_Extracted records:_

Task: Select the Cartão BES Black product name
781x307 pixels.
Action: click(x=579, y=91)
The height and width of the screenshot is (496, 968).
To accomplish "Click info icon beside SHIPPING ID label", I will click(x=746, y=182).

--

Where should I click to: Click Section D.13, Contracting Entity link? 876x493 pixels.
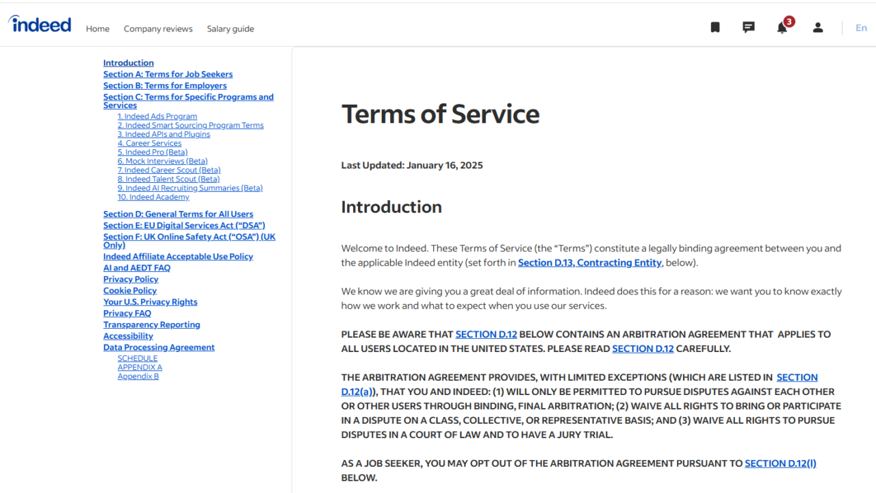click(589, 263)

* * *

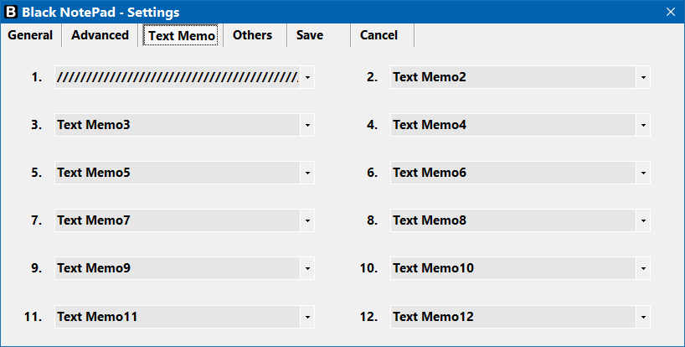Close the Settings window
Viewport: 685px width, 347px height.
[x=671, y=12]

_Job:_ Rewrite the part of the material that begins with the line containing "Task: Select the" and ends with the line containing "will click(x=746, y=182).", both lines included. Scale each click coordinate in the answers by 0.2, rounding to whole numbers with halves going up, and leave the requests and every other number as they are.

_Finished answer:_
Task: Select the Cartão BES Black product name
781x307 pixels.
Action: click(x=116, y=18)
The height and width of the screenshot is (496, 968).
To accomplish "Click info icon beside SHIPPING ID label", I will click(x=149, y=36).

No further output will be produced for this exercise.